The US has reached a record high for the number of overdose deaths to occur in a one-year span.

In the 12-month period ending May 2020, 81,230 Americans succumbed to overdoses, according to a new report issued by the Centers for Disease Control and Prevention (CDC). The number represents an approximate 18% rise from the 12-month period ending in June 2019.

Both periods mark setbacks in America’s efforts to beat the nationwide drug epidemic, after overdose deaths decreased approximately 4% from 2017 to 2018.


Synthetic opioids such as fentanyl were the main cause of overdose deaths in the 12 months ending in May 2020, with deaths attributable to those drugs jumping more than 38% from the 12 months ending in June 2019. The report noted that local and state health departments across the country said the rise in overdose deaths was likely related to illegally manufactured fentanyl.

Another cause for the spike, at least during the last couple months included in the data, was the coronavirus. COVID-19 has caused more people to experience social isolation and economic struggles, which have worsened the nation’s overall behavioral health, causing more people to use drugs and experience conditions such as depression. As a result, behavioral health providers are struggling to keep up with the demand.

In response to the overdose data, the CDC has called on health departments and treatment providers to expand the number of locations where they dispense medication-assisted treatment (MAT) drugs such as naloxone. Examples they named include inpatient and outpatient treatment programs, pharmacies and community-based settings.

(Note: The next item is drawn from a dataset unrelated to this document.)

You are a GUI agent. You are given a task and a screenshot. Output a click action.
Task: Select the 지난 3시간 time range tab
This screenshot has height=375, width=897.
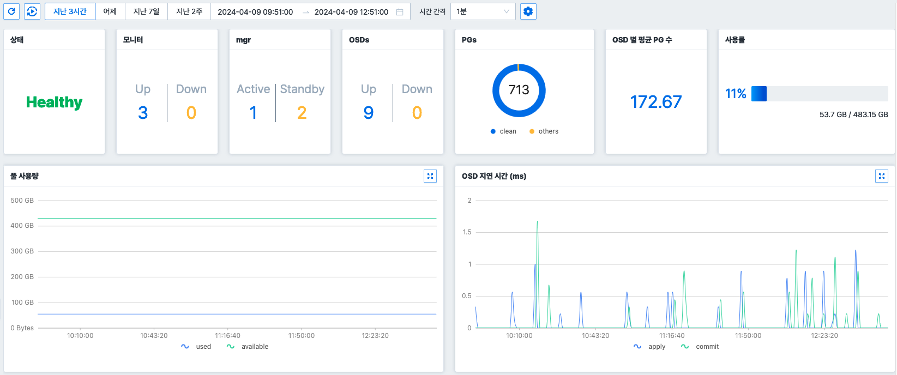tap(70, 11)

The report also stressed that the expansion of naloxone is especially critical for those living in rural areas, where access to treatment might currently be an issue. Additionally, the CDC called for the expansion of MAT for those making the transition from criminal justice institutions, residential facilities and hospitals.

“These newly released provisional fatal overdose data, coupled with the known disruption to public health, healthcare, and social services as a result of the COVID-19 pandemic and related mitigation measures, highlight the need for essential services to remain accessible for those most at risk of overdose and the need to expand prevention and response activities,” the report noted.